Sources of Distortion in the Distortion of Sources
Unfortunately, Golumbia’s obfuscations, contradictions, and fallacies and only the tip of the ice berg, for when we subject his citations to direct examination, we find a number of erroneous claims and outright fabrications. In some instances, Golumbia cites sources that contradict the claims supposedly supported by the sources. “Assange directly intervened in a U.S. election through cooperation with Roger Stone, who himself used Jones and other conspiracy theorists for just that purpose,” Golumbia claims (116), citing a 2020 New York Times article that says, “The records shed no new light on whether Mr. Stone, 67, directly communicated with Mr. Assange before the election.”[xii] The New York Times article does not support Golumbia’s claim; in fact, it contradicts Golumbia’s claim. Unfortunately, such curious citational infelicities pervade the entire book.

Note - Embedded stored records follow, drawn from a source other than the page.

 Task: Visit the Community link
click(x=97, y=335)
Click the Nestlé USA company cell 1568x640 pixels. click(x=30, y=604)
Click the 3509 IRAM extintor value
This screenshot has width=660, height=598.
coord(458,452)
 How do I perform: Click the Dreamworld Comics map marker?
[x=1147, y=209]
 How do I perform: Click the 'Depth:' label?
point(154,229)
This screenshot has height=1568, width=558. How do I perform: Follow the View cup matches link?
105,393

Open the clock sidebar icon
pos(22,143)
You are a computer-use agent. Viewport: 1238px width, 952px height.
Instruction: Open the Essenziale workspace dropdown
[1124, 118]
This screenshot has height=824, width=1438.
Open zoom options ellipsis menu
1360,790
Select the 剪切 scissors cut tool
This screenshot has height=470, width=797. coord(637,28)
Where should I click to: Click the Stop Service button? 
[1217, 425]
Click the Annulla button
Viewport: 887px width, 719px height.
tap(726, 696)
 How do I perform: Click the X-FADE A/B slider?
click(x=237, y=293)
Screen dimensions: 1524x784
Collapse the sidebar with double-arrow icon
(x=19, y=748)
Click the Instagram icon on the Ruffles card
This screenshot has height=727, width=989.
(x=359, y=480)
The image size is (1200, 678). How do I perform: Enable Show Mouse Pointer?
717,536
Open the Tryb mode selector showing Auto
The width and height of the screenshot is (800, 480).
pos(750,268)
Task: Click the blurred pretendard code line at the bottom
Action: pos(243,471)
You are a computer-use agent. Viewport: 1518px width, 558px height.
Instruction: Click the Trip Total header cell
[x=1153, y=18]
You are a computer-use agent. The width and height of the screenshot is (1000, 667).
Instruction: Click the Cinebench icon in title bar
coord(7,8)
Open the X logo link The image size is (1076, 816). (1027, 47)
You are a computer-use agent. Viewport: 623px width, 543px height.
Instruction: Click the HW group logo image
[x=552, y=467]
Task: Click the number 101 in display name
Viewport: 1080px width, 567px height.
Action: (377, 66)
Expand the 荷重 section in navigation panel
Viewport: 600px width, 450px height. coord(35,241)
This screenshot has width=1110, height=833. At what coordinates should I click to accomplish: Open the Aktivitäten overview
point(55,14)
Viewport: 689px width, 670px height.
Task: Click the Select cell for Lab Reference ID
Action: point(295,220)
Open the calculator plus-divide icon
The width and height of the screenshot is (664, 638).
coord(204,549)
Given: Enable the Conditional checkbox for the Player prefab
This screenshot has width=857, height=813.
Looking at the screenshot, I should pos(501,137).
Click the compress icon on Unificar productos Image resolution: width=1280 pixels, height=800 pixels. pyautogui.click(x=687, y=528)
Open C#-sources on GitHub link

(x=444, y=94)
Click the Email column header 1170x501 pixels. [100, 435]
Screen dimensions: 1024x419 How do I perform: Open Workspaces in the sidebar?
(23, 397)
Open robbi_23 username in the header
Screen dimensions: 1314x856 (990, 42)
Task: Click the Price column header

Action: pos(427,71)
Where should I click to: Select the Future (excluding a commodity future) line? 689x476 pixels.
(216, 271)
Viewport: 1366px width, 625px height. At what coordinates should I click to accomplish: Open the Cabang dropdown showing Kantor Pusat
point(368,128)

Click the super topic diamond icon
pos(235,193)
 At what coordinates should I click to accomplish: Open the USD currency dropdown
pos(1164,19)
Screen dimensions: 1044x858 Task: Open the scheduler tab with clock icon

When Golumbia attempts to prove that Snowden’s whistleblowing never prevented any harm and never stopped any illegal activity, he botches an examination of case law. Hepting v. AT&T was a 2006 class action lawsuit filed by Electronic Frontier Foundation (EFF) on behalf of AT&T customers who claimed that surveillance cooperation between the telecommunication giant and the NSA harmed customers who were entitled to damages. Golumbia argues that “the Ninth Circuit’s ruling” in Hepting v. AT&T proves that the courts found the NSA’s bulk collection of telephony metadata constitutional (124). Those who are familiar with Hepting immediately realize that something is wrong with Golumbia’s description, for the Ninth Circuit never ruled on Hepting. The case was dismissed in 2009 because Congress had granted retroactive immunity to telecoms in the 2008 FISA Amendments Act. When one checks Golumbia’s lone citation, they find that the article discusses not Hepting v. AT&T but Jewel v. National Security Agency, a similar EFF class action lawsuit filed in 2011.[xiii] In other words, Golumbia’s research is so careless that he confused two different court cases, a mistake that he could have easily avoided if he had only clicked on the very first link in the article he cites, which provides direct access to a PDF of the court’s memorandum.
Not only did Golumbia fail to read the court’s decision, he also failed to read the article he cited. Golumbia claims that the plaintiffs in Jewel “were unable to show how the [NSA] program in question had harmed them” (124). This is true, but it is not true because the evidence was evaluated in court. It is because the government was permitted to conceal the evidence by claiming that the relevant information was too sensitive and could not be released for national security purposes. The NSA was the only party with the potential evidence, and they were permitted to conceal that potential evidence. The accused agency was permitted to hide potential evidence of its criminality and then claim there was no criminality, and Golumbia thinks this is a good thing.
The Hepting and Jewel cases are not the only cases that Golumbis mischaracterizes, for his conclusions about United States v. Moalin also contradict the facts of the case and the content of the source he cites. In 2013, Basaaly Moalin and three other Somali individuals were convicted of illegally fund-raising for Al-Shabaab, a Somali terrorist organization. In United States v. Moalin, the four defendants appealed their convictions partly on the grounds that some of the evidence used against them was collected under the NSA’s bulk collection programs. In 2020, the Ninth Circuit Court of Appeals upheld all four convictions. For Golumbia, the Moalin case proves that no harm came from the NSA mass surveillance programs exposed by Snowden. “Yet even in a case where the defendants were convicted of just the sort of crime intelligence agencies are supposed to be looking for,” he proclaims, “the Court did eventually rule that their communications were not used this way. Had they been procured illegally, the resulting intelligence would have been inadmissible” (123).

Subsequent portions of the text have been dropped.